What the task requires: From the entries below, extract every line that includes the word "height".

Listed entries:
--------------------------------
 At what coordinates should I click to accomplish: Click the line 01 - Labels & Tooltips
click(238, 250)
--------------------------------
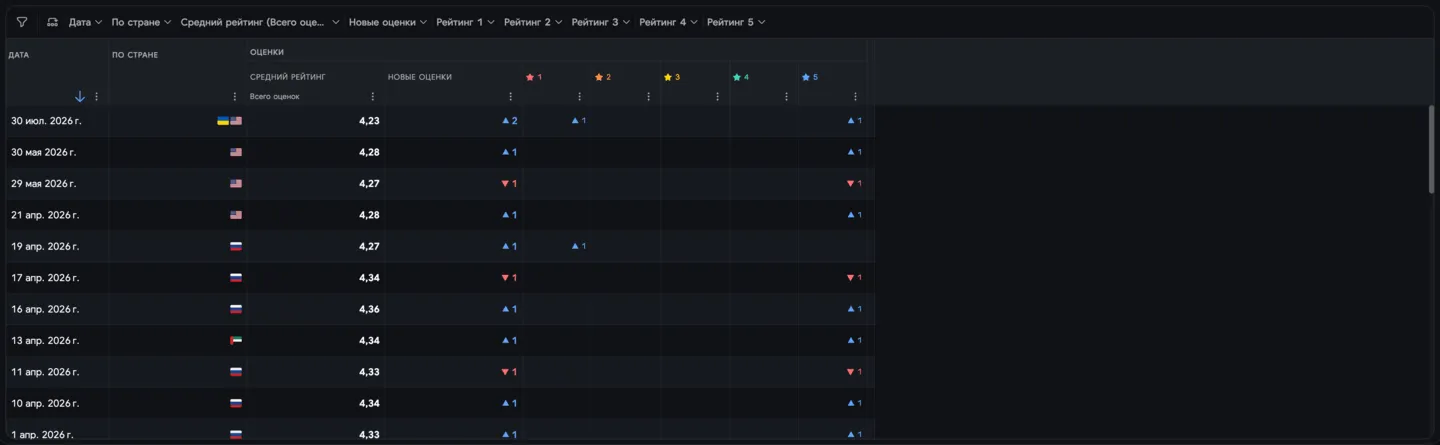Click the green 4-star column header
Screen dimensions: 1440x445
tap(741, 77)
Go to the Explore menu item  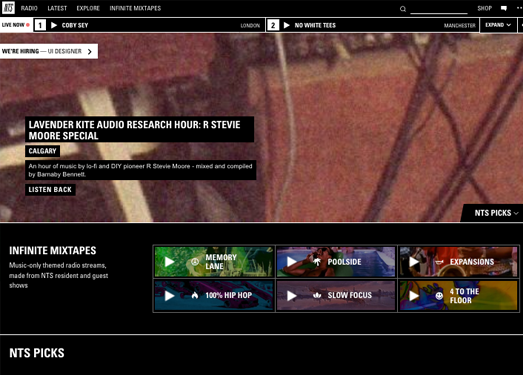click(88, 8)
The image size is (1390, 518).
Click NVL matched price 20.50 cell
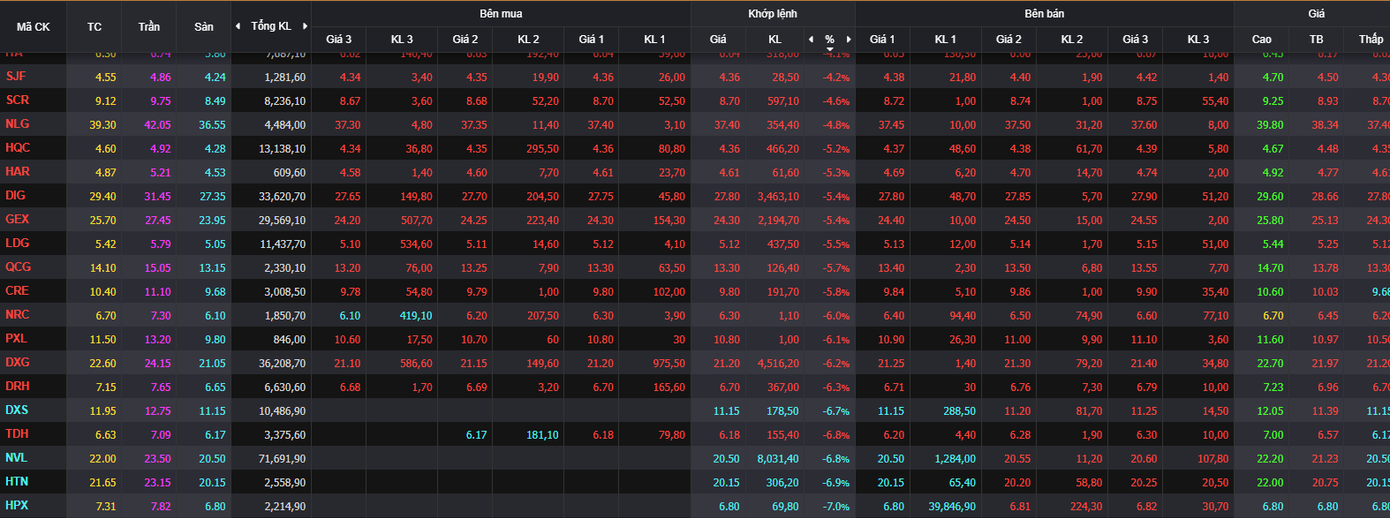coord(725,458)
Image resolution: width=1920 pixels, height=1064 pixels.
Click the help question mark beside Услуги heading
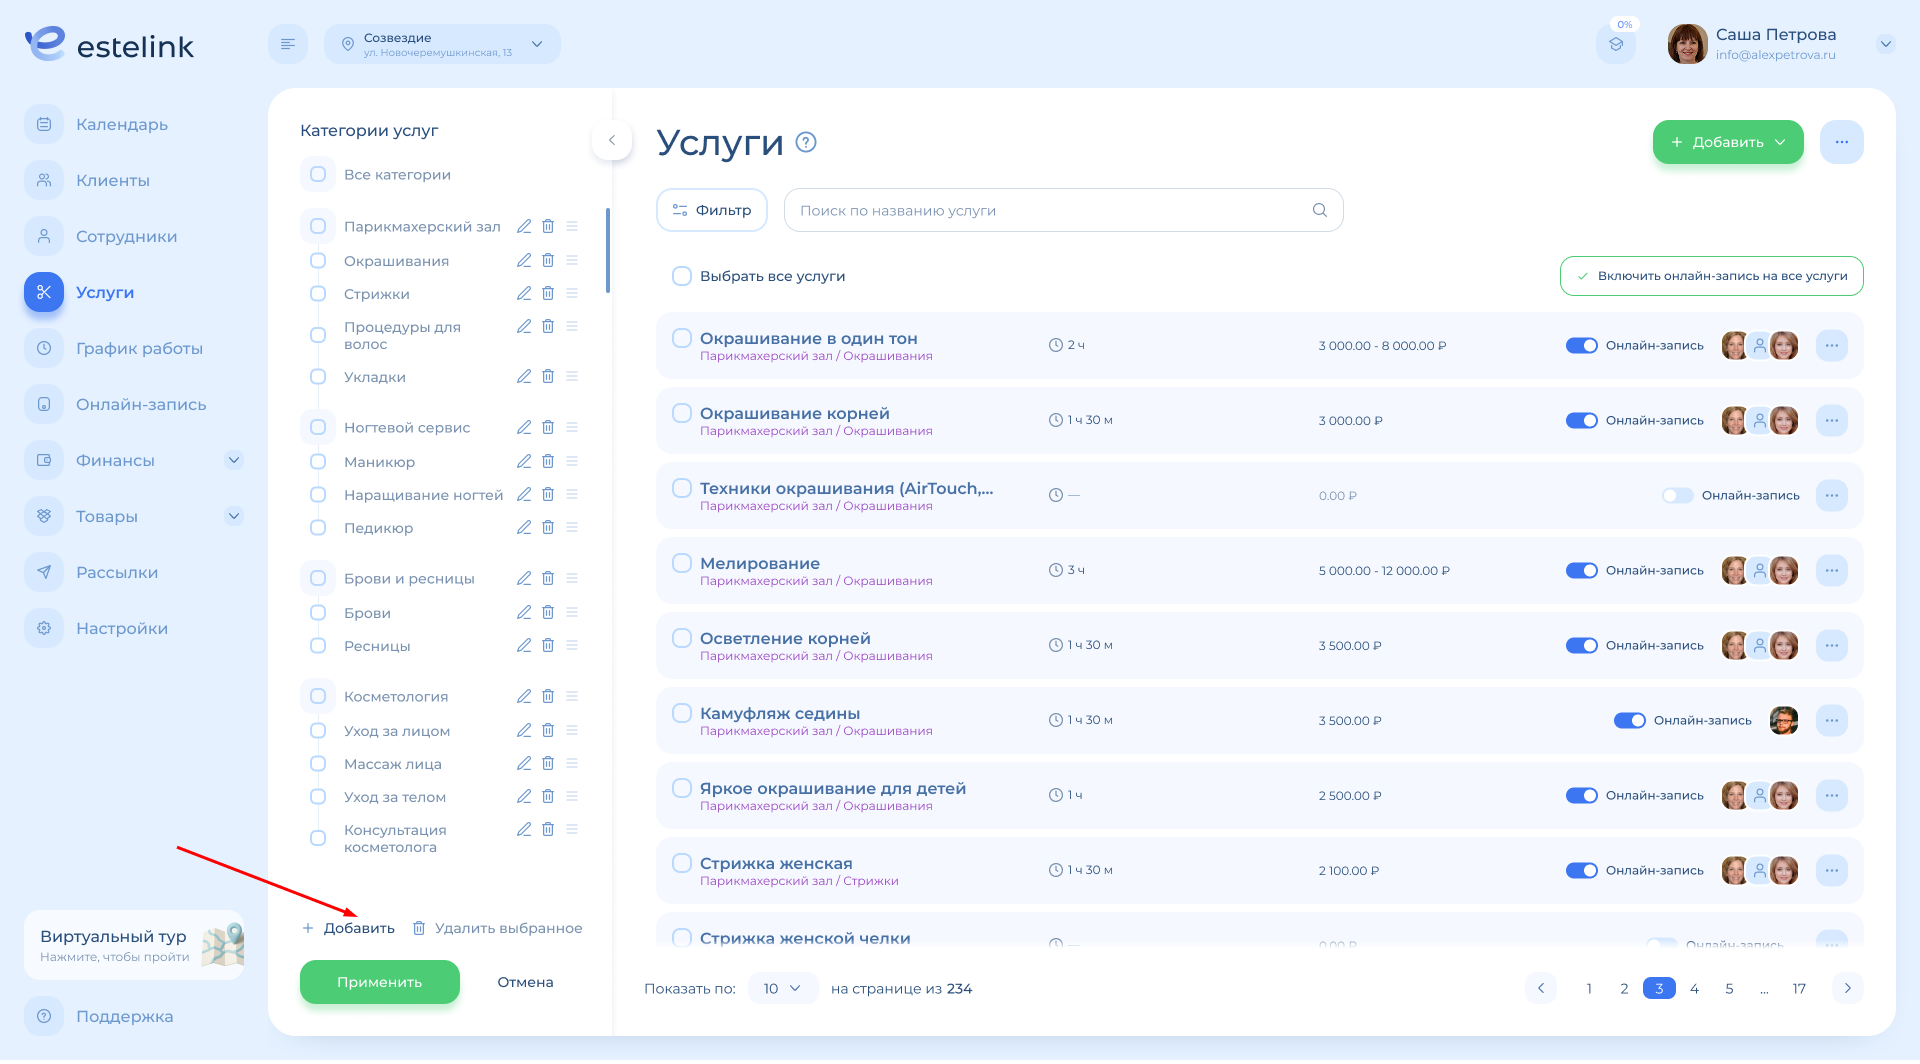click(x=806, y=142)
--------------------------------
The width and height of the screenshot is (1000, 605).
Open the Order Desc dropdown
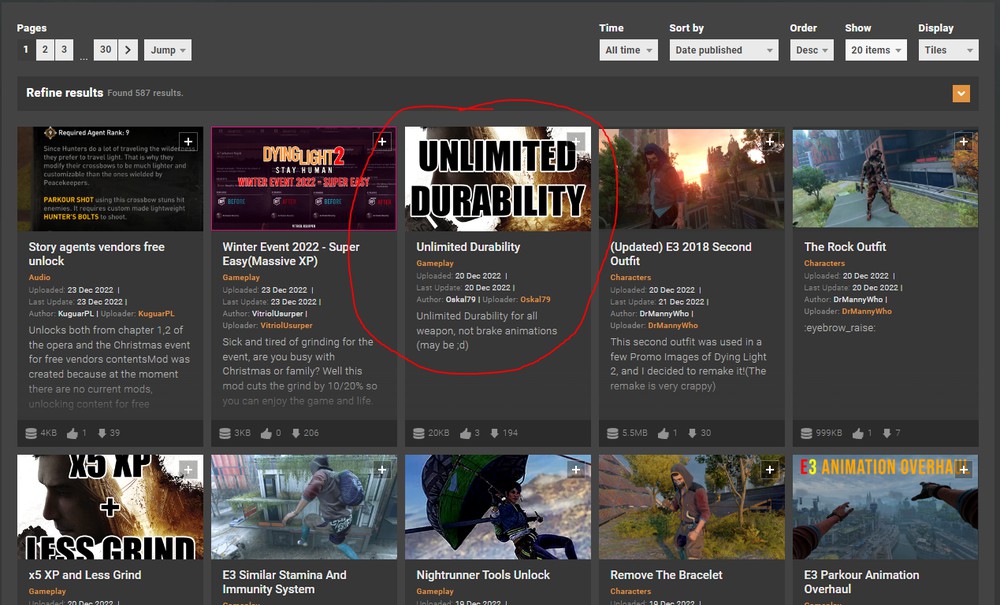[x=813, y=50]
--------------------------------
Solution to the problem:
Image resolution: width=1920 pixels, height=1064 pixels.
The width and height of the screenshot is (1000, 605).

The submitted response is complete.